Brief 1 – Copy the listing in full from the line with "1053x560 pixels. At" up to and including the line with "click(x=989, y=533)", adding -104 to each click coordinate. Leave the pictures out.

Reading text –
——————
Coroutine elision not applied

Hi,

I’m experimenting with LLVM coroutines, and am wondering about a particular case where a seemingly irrelevant IR change prevents elision optimization. Any insight into why this happens would be greatly appreciated. I’m using LLVM 7.0.1.

The code I’m working with is basically equivalent to the following Python example:

def my_coro(n: int):
yield n

my_var =
if my_var > 0:
for a in my_coro(my_var):
print a

Here’s my_coro in LLVM IR (note that there is an initial suspend, then a suspend to yield the value, then the final suspend):

define private i8* @my_coro(i64) {
entry:
%promise = alloca i64, i64 1
%1 = bitcast i64* %promise to i8*
%id = call token @llvm.coro.id(i32 0, i8* %1, i8* null, i8* null)
%2 = alloca i64, i64 1
store i64 %0, i64* %2
%3 = call i1 @llvm.coro.alloc(token %id)
br i1 %3, label %alloc, label %begin

alloc: ; preds = %entry
%4 = call i64 @llvm.coro.size.i64()
%5 = call i8* @my_alloc(i64 %4)
——————
Given data –
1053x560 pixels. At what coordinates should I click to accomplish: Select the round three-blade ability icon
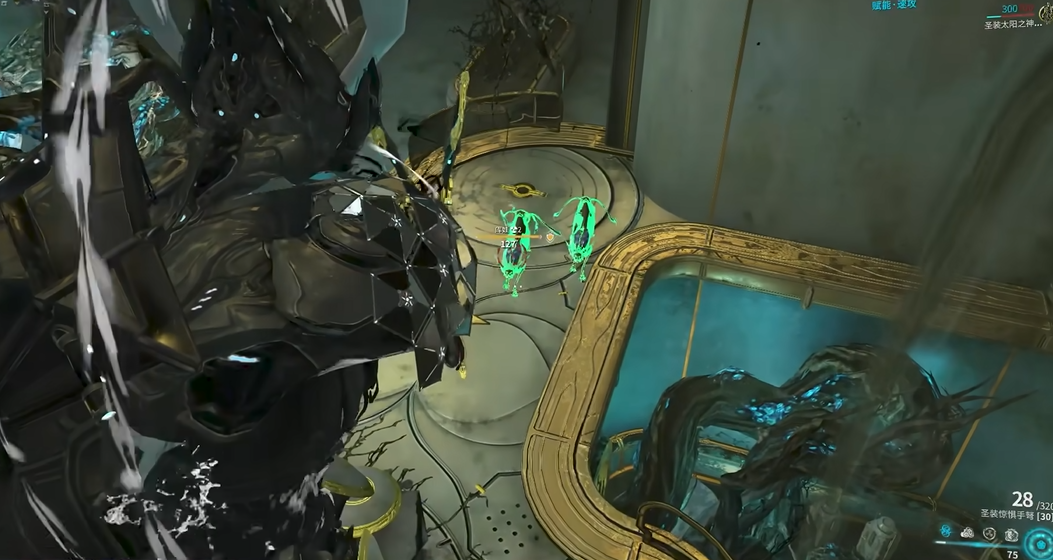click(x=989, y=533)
——————
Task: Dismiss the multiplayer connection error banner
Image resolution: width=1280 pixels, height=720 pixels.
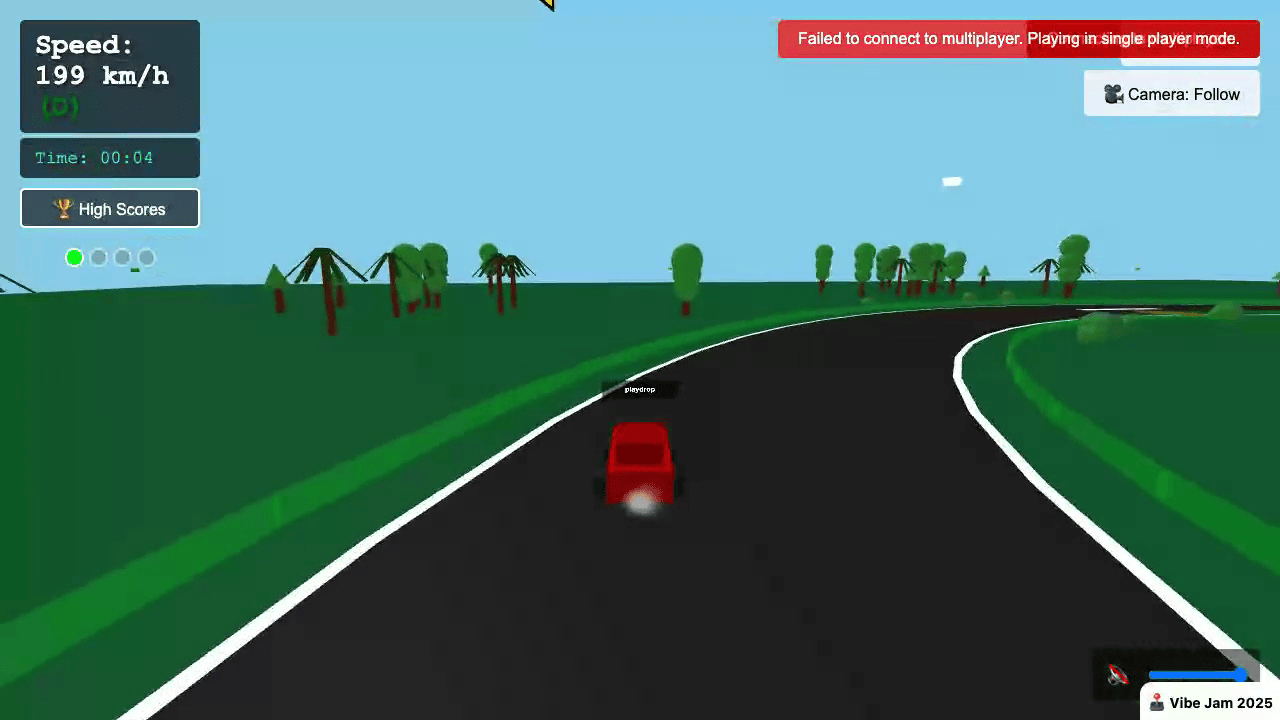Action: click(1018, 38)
——————
Brief 2 – Which LLVM version does the coroutine elision post say is being used?

Full output 1 –
1053x560 pixels. At what coordinates should I click to accomplish: Select the round three-blade ability icon
click(x=885, y=429)

Full output 2 – LLVM 7.0.1